Садовский развернул группу и, когда в темноте замаячили какие-то тени, окликнул:
— Стой! Кто идет?
Тени остановились.
— А вы кто?
— Мы — партизаны.
— И мы — партизаны.
— Кто командир отряда?
— Эспека.
Странное слово! Садовский не поверил, что может быть такая фамилия.

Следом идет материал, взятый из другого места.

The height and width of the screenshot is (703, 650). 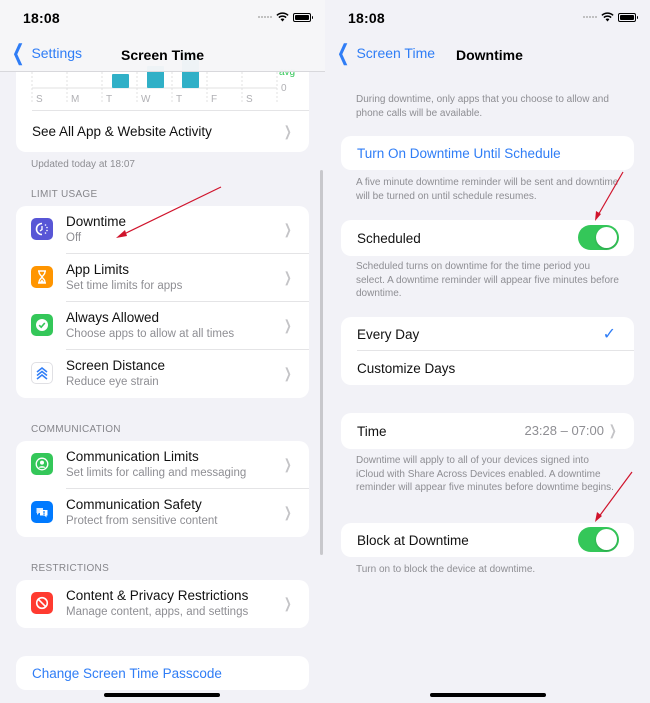 I want to click on block-row: Block at Downtime, so click(x=488, y=540).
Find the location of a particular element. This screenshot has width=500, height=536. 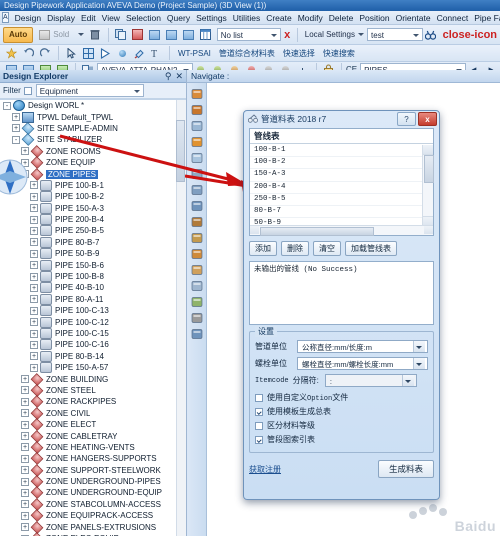

filter-combo: Equipment is located at coordinates (90, 90).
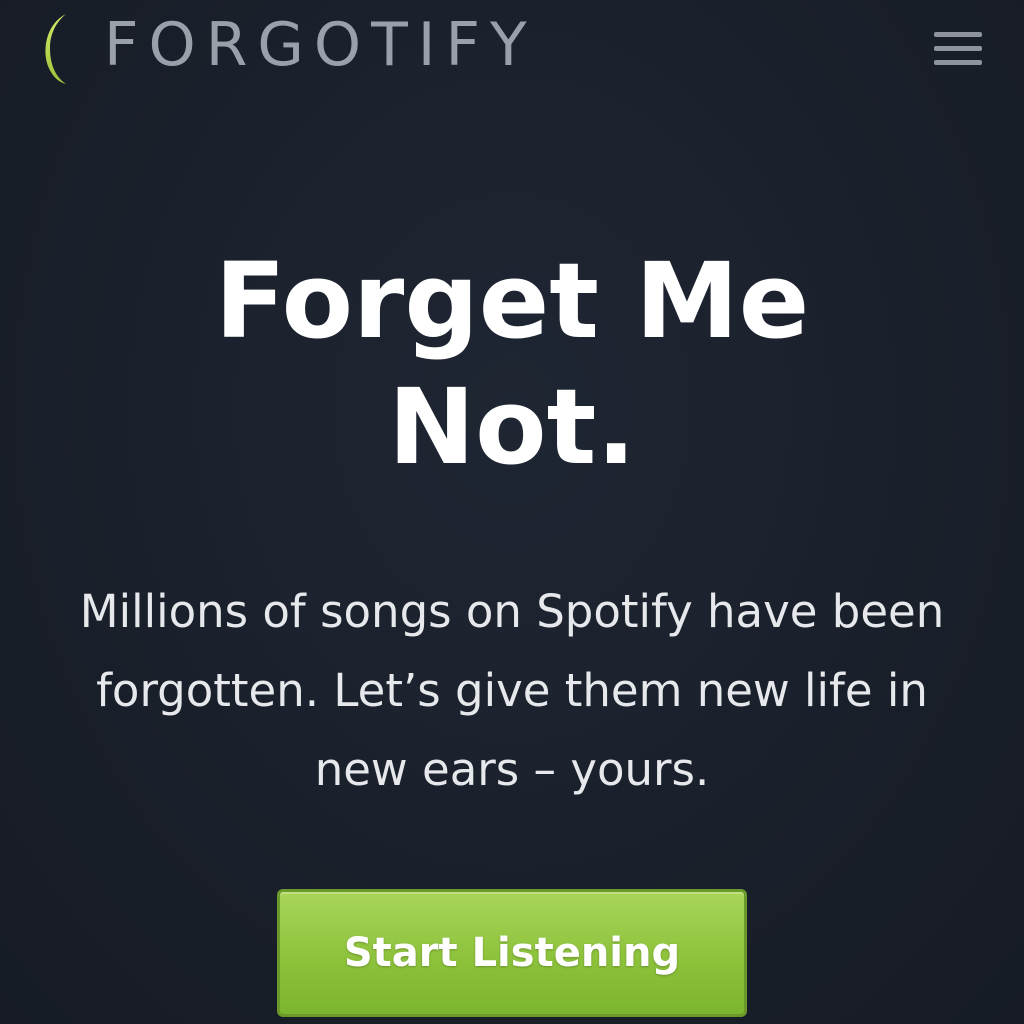 Image resolution: width=1024 pixels, height=1024 pixels. What do you see at coordinates (512, 427) in the screenshot?
I see `hero-title-line: Not.` at bounding box center [512, 427].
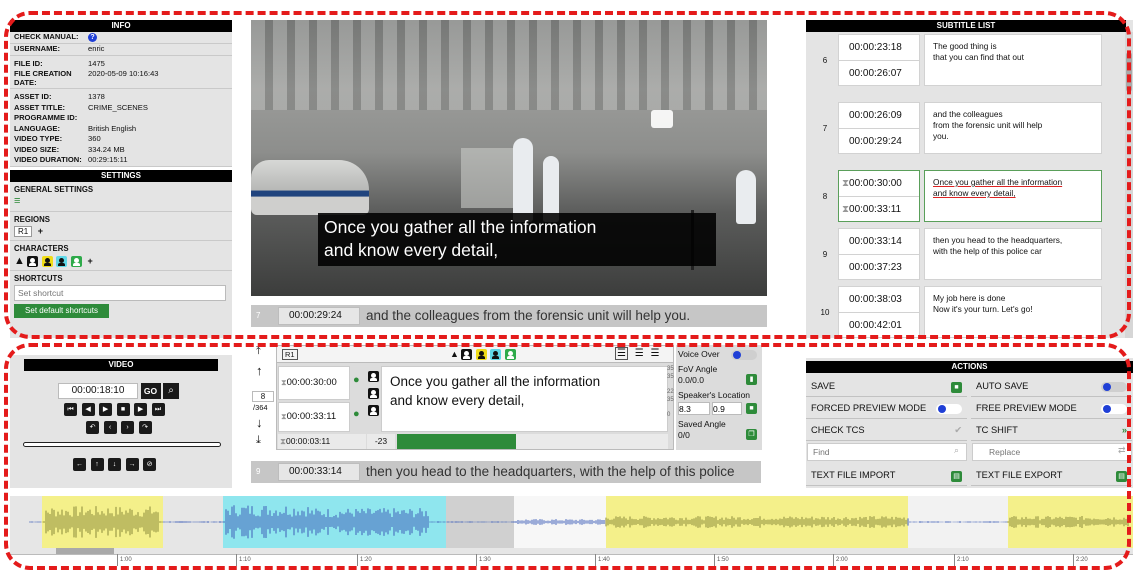 The width and height of the screenshot is (1136, 572). What do you see at coordinates (1052, 452) in the screenshot?
I see `replace-input` at bounding box center [1052, 452].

— Никаких Эспека! Одного — на переговоры, остальные — на месте.
Неизвестные пошептались, и один из них вышел.
— Ты кто?
— Командир взвода лейтенант Криворучко.
— А я заместитель командира отряда, — отрекомендовался в свою очередь Садовский.
— А кто командир?
— Бринский. Из отрядов Бати.
Разговаривали громко, до партизан Эспека доносилось каждое слово. И вот, услыхав мою фамилию, один из них крикнул:
— Что это за Бринский? Комиссар?
— Комиссар, — ответил Садовский.
— А какой он из себя?
Садовский, как мог, описал.
— Значит, он! — крикнул тот же голос. — Это же наш, подольский. Я — Старо-Константиновского района, а он, кажется, Чемеровицкого. Мы с ним в одной дивизии служили.
— Он и мне земляк, — подал голос другой. — Я — из Полонного.